[REQUIRED WORK] Using the records below, give again exactly the lines from the line that contains "Task: Like the 'Rightly said.' tweet" through the line that contains "This screenshot has width=588, height=386.", both ends included, and only those.

[AVAILABLE RECORDS]

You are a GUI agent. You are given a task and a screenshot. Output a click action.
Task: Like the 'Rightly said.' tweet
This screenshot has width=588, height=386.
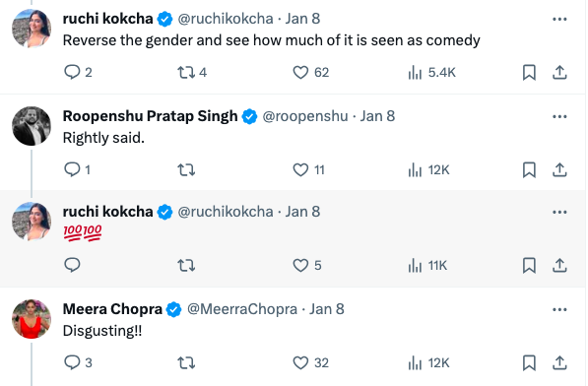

* * *

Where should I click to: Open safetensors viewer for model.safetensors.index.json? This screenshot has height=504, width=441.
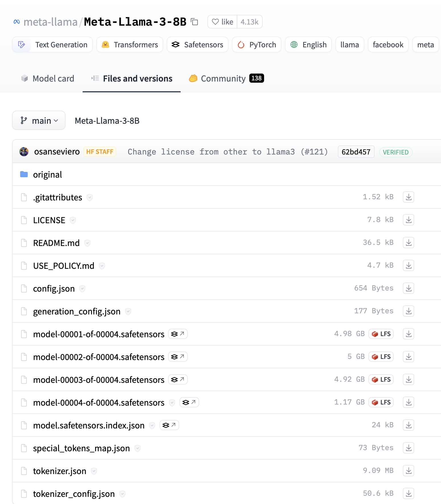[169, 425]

[REPLY TO THE TASK]
Task: Like the 'Rightly said.' tweet
This screenshot has width=588, height=386.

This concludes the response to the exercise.